Problem to work on | Skip all pictures; return exactly the lines from the one containing "Screen dimensions: 1024x598" through the end of the data.

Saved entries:
== Segment start ==

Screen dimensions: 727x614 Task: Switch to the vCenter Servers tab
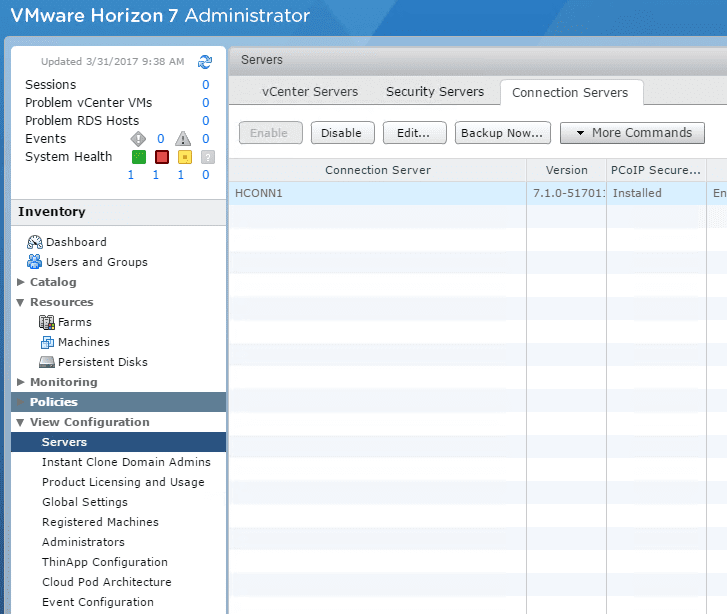pyautogui.click(x=310, y=92)
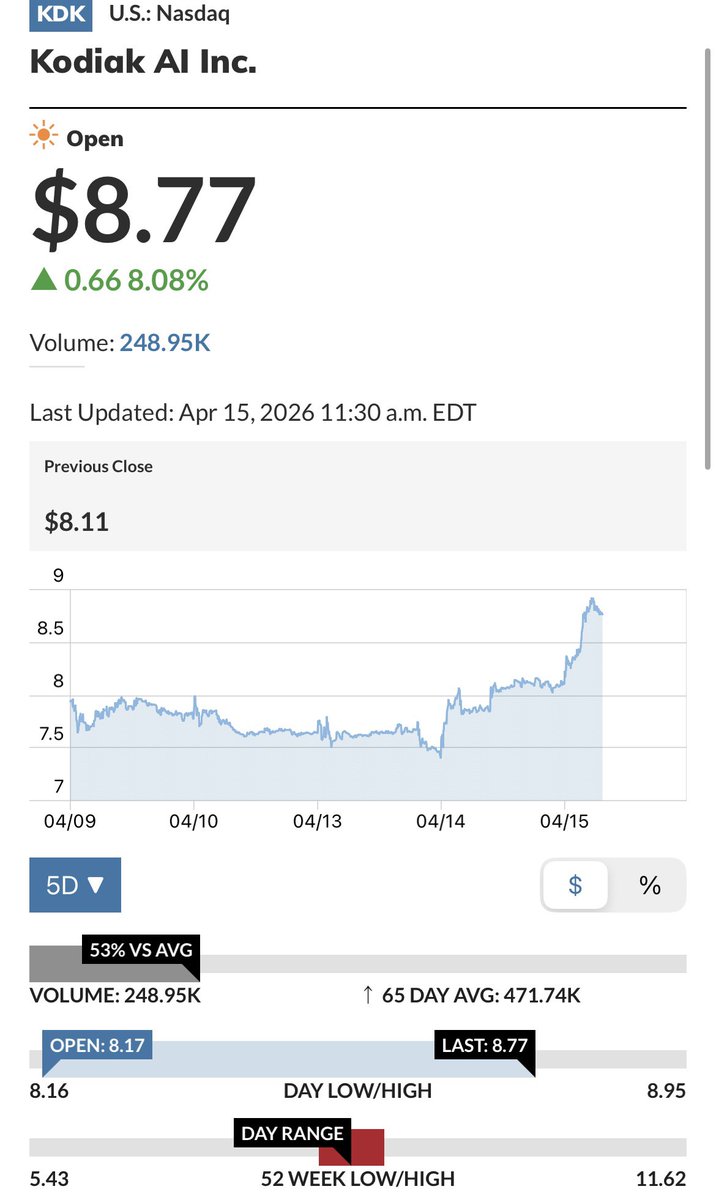Click the LAST: 8.77 marker flag
This screenshot has width=716, height=1200.
[x=484, y=1045]
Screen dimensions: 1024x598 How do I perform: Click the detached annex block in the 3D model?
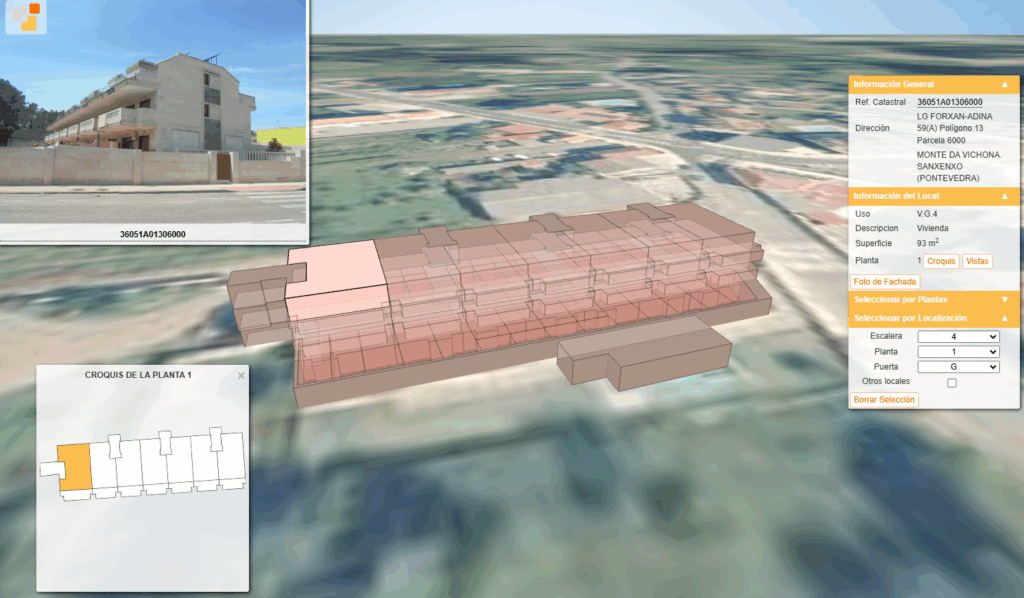click(x=643, y=353)
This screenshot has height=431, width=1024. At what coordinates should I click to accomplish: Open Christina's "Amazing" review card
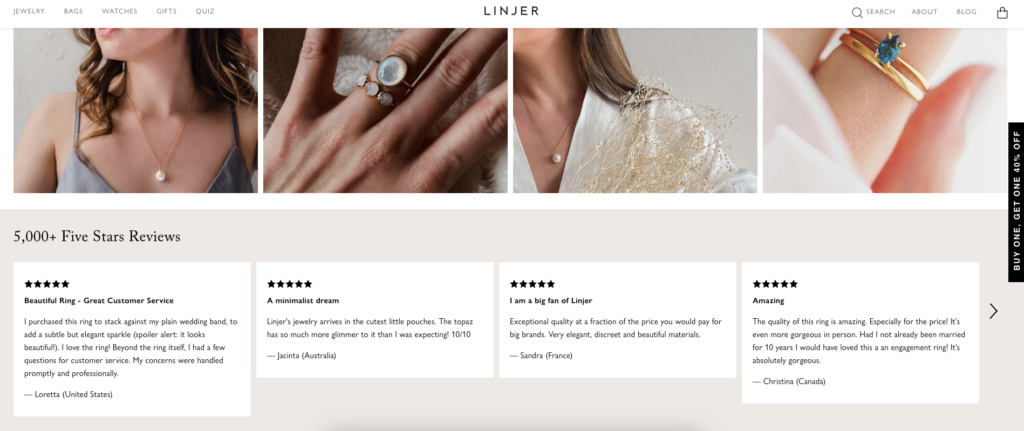(860, 333)

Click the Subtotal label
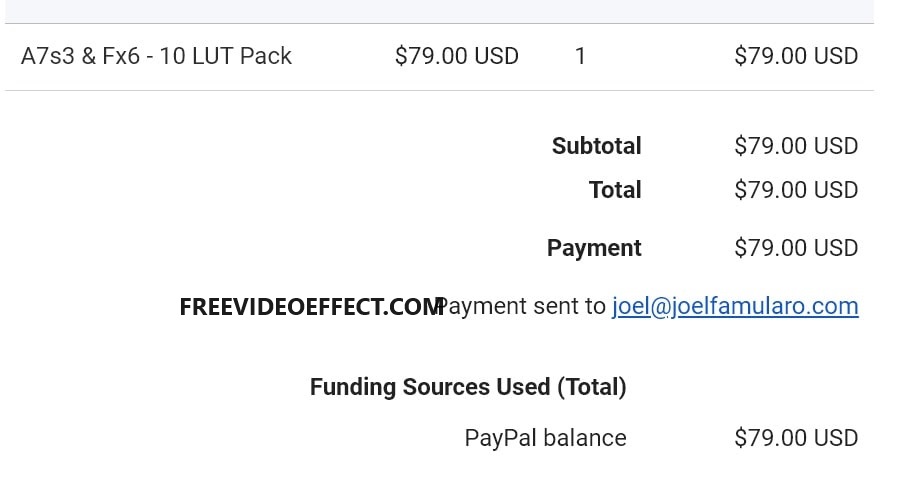point(596,146)
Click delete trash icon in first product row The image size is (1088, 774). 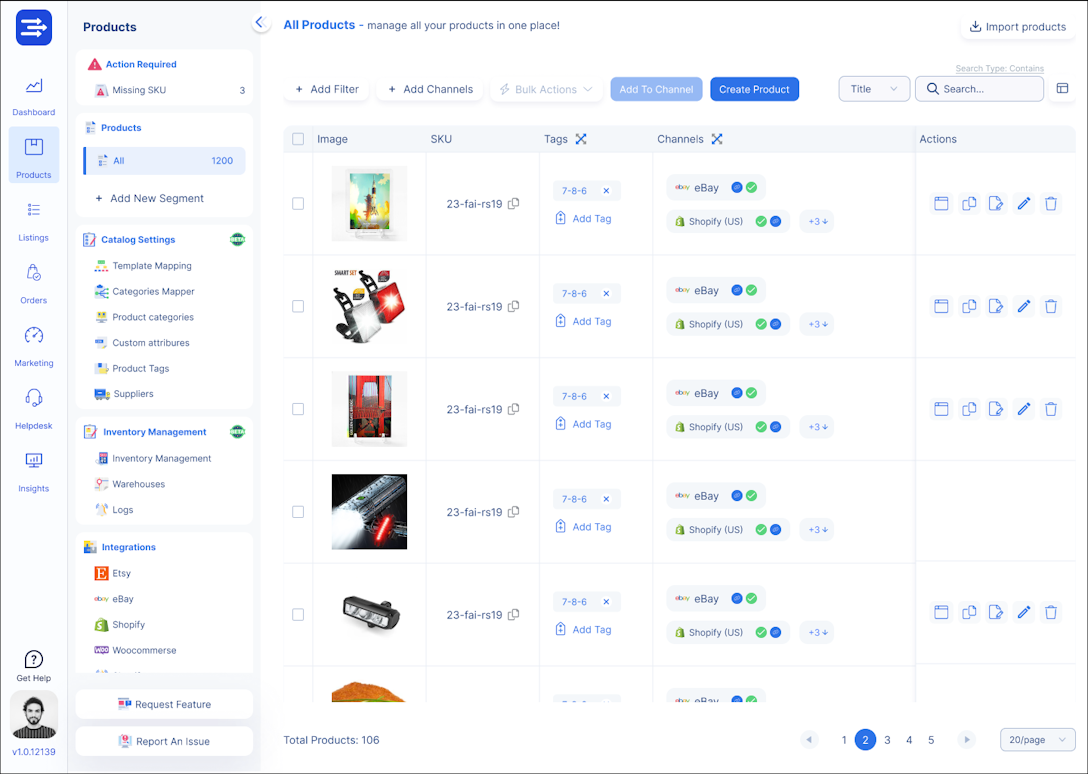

== Segment end ==

Solution for this problem |
Screen dimensions: 1024x598 How do I perform: Click the detached annex block in the 3D model?
click(x=643, y=353)
This screenshot has height=431, width=1024. At what coordinates should I click to accomplish: Open Christina's "Amazing" review card
(860, 333)

Click the Subtotal label
point(596,146)
Click delete trash icon in first product row The image size is (1088, 774). 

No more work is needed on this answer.